FEARS of a second European Sovereign debt crisis grew yesterday as economic data showed Ireland’s second quarter GDP fell while uncertainty over how the country will support its banking sector triggered a sell-off in its bond markets that sent gilt yields to a record high.
The sell-off came after the Irish government signalled that holders of Anglo-Irish bank’s €2.4bn worth of subordinate debt may have to accept a “haircut”, as it confirmed it would extend its bank guarantee scheme for three months.
The spread on five-year Irish sovereign credit default swaps (CDS) widened to as much as 490 basis points (bps) yesterday, meaning the cost of insuring $10m of debt over five years jumped to $490,000.

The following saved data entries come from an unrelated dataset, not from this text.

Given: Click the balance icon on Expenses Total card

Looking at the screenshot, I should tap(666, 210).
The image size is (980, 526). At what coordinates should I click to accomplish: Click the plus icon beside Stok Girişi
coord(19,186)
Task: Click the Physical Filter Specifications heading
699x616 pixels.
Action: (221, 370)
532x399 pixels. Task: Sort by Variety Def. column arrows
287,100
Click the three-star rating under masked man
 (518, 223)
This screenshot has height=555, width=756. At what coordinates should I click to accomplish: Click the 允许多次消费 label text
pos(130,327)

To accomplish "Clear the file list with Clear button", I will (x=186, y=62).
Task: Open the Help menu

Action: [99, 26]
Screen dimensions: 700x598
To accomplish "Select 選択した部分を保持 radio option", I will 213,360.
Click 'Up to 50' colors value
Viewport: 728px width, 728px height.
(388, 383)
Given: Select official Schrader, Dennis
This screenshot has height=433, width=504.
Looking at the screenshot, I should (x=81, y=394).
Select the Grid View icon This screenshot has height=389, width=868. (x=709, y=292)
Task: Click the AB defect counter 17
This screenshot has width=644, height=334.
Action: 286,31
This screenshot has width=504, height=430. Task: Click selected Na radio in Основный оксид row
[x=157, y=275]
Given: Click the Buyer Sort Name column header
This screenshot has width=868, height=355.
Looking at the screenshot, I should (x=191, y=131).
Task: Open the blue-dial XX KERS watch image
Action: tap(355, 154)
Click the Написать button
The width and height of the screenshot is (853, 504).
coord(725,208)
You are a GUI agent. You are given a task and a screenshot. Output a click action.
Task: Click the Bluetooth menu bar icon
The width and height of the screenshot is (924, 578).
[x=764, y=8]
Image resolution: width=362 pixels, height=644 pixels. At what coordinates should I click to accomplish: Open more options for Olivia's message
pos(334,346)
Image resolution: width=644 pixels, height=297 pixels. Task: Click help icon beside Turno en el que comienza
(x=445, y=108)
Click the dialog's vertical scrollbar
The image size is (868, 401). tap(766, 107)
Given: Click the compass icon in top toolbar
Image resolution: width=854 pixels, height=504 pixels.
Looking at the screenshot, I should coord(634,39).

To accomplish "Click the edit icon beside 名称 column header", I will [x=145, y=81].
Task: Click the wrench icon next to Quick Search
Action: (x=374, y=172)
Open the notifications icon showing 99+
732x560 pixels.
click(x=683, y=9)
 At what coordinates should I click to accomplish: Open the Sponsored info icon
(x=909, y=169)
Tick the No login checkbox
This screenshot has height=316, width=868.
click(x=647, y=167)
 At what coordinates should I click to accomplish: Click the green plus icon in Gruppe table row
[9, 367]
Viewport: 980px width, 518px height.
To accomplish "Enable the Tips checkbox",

Meanwhile, the spread on five year Portuguese CDS widened to 419 bps from 391 bps and Italy widened to 204 bps from 195 bps. The Spain five-year CDS spread was at 242 bps versus 234 bps on Wednesday, while Greece widened to 828 bps from 813 bps.
Spanish telecommunications giant Telefonica also cancelled a bond sale on concerns about the creditworthiness of the Eurozone’s most indebted nations.
Official figures showed Ireland’s GDP fell 1.2 per cent in the second quarter as imports grew unexpectedly.
More broadly, economic data showed the manufacturing and services sectors in the Eurozone slowed more than expected in September.
The Eurozone Purchasing Managers Index (PMI), compiled from surveys of around 2,000 businesses ranging from banks to restaurants, showed sentiment fell to 53.8 in September from 55.9 in August, its lowest reading since February.
The index also indicated Ireland, Spain and Italy were in danger of falling back into recession.